I don’t think many of us picture our parent’s death. We think they will live forever just like we will. When Jacqueline Kennedy died there was an interview with her son where he said that you don’t really become an adult until your parents die. Over the years I have thought a lot about that. I don’t think that’s true. You become and adult when you become responsible for your life’s choices and the consequences that ensue.

I think before my father’s death my life was pretty well scripted out. I was in the seminary and it was my destiny to become the priest that my entire Irish extended family wanted. I don’t think I really thought much about it. I would see friends of mine leave the seminary and I felt sad at their loss. I didn’t think I would ever leave. I remember one of the chaplain priests that we had telling me that he thought I was just drifting without any real thought about the future.

After the funeral I went back and drifted some more. I finally decided to leave when I was a deacon, the last step before the priesthood. I was assigned to a parish that had three priests and was the bishop’s primary residence. It was a very busy place, but all thru the summer I was there, all I could think of was the incredible loneliness of the life. I remember telling my mother that I was going to leave. She was very supportive. It really wasn’t until recently that I found out how much she had cried when I left.

I moved back home for about eight months and then moved out with some friends. My decision to leave still haunted me. I really didn’t know what the future would hold. I began to date a very nice girl, but part of me felt guilty for doing that. I was not supposed to date. I even broke up with her because of this confusion that I felt.

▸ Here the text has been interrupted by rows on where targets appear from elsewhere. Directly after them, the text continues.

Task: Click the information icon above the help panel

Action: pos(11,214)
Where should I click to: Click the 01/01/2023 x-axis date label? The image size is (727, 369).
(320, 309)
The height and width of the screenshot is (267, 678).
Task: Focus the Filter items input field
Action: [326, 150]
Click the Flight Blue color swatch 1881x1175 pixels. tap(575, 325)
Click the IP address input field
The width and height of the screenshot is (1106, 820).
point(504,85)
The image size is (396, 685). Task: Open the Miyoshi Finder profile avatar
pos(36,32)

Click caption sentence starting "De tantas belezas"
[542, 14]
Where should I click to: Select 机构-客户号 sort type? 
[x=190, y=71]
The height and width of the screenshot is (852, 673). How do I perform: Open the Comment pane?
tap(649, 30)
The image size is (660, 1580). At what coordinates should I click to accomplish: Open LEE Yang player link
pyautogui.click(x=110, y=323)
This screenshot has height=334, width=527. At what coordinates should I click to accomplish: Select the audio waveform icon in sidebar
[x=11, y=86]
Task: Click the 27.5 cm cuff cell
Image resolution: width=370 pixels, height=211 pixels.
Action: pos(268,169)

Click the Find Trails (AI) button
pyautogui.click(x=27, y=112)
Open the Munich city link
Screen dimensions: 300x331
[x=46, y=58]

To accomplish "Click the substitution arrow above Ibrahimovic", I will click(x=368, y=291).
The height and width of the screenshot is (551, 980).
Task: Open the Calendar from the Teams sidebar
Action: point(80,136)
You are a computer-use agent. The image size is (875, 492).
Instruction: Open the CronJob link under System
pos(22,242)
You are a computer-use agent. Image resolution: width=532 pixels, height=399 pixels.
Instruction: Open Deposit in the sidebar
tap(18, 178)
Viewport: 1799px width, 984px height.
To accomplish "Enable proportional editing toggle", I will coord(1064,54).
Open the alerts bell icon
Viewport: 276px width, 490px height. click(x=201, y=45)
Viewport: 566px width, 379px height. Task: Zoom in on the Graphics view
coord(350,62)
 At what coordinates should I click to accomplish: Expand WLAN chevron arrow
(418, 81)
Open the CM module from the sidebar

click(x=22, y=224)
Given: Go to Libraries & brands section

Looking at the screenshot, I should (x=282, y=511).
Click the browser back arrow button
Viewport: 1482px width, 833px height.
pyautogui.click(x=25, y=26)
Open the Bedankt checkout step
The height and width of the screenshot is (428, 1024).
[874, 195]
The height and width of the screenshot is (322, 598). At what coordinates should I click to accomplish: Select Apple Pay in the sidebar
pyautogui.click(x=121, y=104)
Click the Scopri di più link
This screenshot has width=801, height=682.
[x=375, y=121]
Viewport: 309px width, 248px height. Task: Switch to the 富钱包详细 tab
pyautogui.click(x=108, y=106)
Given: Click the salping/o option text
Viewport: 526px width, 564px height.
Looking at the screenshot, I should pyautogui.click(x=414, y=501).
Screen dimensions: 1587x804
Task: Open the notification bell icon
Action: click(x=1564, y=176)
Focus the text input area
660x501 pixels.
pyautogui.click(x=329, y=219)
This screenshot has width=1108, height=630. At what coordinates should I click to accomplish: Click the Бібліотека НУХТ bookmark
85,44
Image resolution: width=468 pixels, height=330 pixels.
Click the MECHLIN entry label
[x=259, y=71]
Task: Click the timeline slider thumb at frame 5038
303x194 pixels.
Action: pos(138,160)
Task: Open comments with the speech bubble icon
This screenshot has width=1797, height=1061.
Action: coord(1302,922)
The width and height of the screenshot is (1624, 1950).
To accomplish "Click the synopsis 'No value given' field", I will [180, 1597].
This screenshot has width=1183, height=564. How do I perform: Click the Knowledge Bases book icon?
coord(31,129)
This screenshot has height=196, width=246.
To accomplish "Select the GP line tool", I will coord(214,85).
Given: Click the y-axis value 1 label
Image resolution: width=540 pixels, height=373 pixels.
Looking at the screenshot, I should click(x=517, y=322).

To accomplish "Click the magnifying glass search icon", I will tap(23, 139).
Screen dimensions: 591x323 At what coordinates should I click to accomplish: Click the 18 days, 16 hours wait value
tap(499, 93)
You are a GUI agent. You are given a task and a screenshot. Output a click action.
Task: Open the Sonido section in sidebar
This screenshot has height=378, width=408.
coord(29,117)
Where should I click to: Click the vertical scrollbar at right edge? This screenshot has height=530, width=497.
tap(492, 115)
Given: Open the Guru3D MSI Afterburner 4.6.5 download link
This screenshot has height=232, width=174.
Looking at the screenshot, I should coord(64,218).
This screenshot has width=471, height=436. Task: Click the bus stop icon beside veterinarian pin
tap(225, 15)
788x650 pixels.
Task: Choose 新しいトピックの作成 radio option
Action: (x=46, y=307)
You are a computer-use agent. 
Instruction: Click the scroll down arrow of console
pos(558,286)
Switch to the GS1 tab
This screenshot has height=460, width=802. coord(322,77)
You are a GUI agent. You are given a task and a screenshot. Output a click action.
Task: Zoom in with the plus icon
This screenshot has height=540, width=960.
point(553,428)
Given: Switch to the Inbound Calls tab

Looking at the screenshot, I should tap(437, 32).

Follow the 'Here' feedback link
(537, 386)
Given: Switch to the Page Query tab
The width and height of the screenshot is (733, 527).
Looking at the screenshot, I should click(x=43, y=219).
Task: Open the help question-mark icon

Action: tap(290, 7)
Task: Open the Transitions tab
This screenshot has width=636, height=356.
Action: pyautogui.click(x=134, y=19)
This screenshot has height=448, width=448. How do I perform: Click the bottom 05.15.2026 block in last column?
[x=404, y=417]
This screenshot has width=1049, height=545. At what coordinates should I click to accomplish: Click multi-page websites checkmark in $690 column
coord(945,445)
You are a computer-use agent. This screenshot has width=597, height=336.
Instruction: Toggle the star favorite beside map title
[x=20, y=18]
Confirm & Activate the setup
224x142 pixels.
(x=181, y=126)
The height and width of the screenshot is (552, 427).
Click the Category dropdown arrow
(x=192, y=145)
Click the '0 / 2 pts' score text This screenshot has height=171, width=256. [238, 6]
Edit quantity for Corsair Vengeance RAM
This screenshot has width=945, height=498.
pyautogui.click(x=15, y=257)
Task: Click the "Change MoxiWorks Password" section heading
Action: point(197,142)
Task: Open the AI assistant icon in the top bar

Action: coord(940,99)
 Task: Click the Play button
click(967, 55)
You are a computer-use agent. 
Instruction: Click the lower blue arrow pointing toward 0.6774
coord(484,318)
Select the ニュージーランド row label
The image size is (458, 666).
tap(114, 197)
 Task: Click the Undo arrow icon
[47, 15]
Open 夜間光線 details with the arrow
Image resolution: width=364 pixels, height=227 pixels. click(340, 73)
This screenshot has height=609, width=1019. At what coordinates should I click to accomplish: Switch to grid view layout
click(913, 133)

I had let down not just my family, but also all my friends from the seminary and the entire Catholic Church. Thinking back on this time I don’t know how much of it was because of my self-centeredness, my immaturity, my naïveté about life, or the really limited and focused culture of the seminary. One day we were helping some friends move and I saw the girl I had been dating. We hadn’t seen each other for about four months. We began to talk and we went out to get a coke at a fast food restaurant and I proposed. I don’t think I had any real plans to do that, it really just happened. She said yes and we have been married for 46 years. After I asked her I couldn’t believe the words came out of my mouth, but they may have been the first real adult words I had ever spoken.

When do you become an adult? What does that really mean? I know that over the years I still at times wonder if I ever really grew up. Virginia Satir, one of the early pioneers of family therapy, wrote about this. She said that often when dealing with a difficult case she wondered when the real adult, the real therapist would come in the room.

This is not all negative. The importance of laughter, making jokes, and just playing is still part of my life. Adulthood is not always somber responsibility, but it is being responsible for the choices you make. I think there is always some event that triggers this. The event can be a death or something that no one else would even think important. It can be something tragic or something really trivial, but whatever it is, it is life changing. It might not even be recognizable until years later.

For many years after my father’s death I would have dreams that he was still alive. The dreams would be rather bizarre in that he came back and made everything right again. The dreams stopped after we got married. I don’t know if they were really encouraging me all along to take responsibility and make a life for myself. The past was over and couldn’t be redone. It was time to shape my own life.